Apply and register with your Arcada email at https://www.jetbrains.com/community/education/#students
Download PyCharm Professional https://www.jetbrains.com/pycharm/download/
Fire up PyCharm and activate your student license.
Clone this repo from https://github.com/arcada-uas/using-puhti-demo.git
Add new SSH configuration with your CSC credentials and Test Connection.
Open a new Terminal and start SSH session
In the Puhti terminal create a new directory if not exist and make it cwd
~~mkdir -p ~/puhti-work; cd ~/puhti-work~~
Export variable PROJ with project number for your convenience.
export PROJ=2000859
Export variable YEAR with project number for your convenience.
export YEAR=2023
Make this your cwd
cd /projappl/project_$PROJ/BDA$YEAR
Now create a folder for you if not exists, change cwd and get study material from github
mkdir -p $USER
cd $USER
git clone https://github.com/arcada-uas/using-puhti-demo.git
cd using-puhti-demo
ls -lh
Create sym links to the project's scratch disk for your convenience.
ln -s /scratch/project_$PROJ/BDA$YEAR /projappl/project_$PROJ/BDA$YEAR/$USER/scratch
Open Tools > Deployment > Configuration... and create a new one. Then choose Browse Remote Host.
At Mappings insert slash as Deployment path.
At top right you should see something like this.
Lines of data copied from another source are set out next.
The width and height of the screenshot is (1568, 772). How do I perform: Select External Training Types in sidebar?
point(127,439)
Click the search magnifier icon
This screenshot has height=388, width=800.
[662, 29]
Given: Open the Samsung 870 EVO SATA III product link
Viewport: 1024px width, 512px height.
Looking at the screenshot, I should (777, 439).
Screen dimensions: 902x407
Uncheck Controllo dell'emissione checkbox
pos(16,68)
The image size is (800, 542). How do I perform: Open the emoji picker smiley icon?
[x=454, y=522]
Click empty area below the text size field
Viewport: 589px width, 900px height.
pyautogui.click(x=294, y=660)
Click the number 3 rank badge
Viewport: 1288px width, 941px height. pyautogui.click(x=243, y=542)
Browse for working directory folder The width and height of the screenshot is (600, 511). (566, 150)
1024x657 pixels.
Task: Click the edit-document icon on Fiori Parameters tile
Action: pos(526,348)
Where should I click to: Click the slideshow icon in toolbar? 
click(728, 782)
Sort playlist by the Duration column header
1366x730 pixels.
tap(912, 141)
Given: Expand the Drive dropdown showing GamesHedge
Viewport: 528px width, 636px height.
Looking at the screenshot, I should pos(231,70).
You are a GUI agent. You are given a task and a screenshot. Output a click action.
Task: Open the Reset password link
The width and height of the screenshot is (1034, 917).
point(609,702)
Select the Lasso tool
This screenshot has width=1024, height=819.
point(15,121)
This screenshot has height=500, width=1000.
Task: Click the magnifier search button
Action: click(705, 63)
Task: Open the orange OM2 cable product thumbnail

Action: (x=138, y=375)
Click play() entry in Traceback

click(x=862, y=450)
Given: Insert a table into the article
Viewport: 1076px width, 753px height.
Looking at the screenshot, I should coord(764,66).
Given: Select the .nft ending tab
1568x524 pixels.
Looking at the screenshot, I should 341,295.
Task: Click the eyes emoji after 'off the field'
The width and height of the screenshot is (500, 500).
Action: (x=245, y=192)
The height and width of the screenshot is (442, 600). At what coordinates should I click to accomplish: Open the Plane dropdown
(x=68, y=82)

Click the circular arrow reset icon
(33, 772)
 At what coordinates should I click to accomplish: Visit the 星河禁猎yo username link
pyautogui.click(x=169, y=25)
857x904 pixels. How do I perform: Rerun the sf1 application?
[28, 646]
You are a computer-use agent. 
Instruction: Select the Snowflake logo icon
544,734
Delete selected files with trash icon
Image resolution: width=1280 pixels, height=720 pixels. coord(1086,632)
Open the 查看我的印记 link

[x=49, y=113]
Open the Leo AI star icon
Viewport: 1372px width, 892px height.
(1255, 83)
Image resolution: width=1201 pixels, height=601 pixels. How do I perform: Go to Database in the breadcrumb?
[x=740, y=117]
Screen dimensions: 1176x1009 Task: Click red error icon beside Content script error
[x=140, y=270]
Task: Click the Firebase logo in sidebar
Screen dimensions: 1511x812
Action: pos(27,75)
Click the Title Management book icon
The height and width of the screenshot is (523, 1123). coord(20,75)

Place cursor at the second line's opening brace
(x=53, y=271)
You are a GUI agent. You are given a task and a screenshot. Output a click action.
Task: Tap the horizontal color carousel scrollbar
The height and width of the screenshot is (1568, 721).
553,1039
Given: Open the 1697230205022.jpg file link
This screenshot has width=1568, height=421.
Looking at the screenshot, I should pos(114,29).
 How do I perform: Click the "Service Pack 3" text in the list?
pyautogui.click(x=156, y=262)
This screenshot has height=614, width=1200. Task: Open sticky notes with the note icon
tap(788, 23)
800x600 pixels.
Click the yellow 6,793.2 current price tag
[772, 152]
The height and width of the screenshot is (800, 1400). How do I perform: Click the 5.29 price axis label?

You can check the size of data directory:
du -sh scratch_$PROJ/dogs-vs-cats
Open hello-world.py
script file and from contextual menu choose Upload to ...
At Puhti terminal run
` python3 hello-world.py `
and get this
Now it is time to read documentation https://docs.csc.fi/computing/running/getting-started/
After reading, you can test run the first bach job. Open file run-hw.sh
and add the billing project information (account=...
).
You will use module python-data/3.9-2
for the test.
Read more https://docs.csc.fi/apps/#data-analytics-and-machine-learning
In the Puhti terminal run
sbatch run-hw.sh hello-world.py
tail -f slurm-NNNNNNNN.out
You are reading the end of the output file while it's being written.
Exit tail
with CTRL-C
After the job has finished, check the batch job's runtime and resource utilization using seff <jobID>
seff NNNNNNN
It's not always easy to estimate the resorses needed. Read the recomendatons https://docs.csc.fi/support/faq/how-much-memory-my-job-needs/ and run some tests on part of your data.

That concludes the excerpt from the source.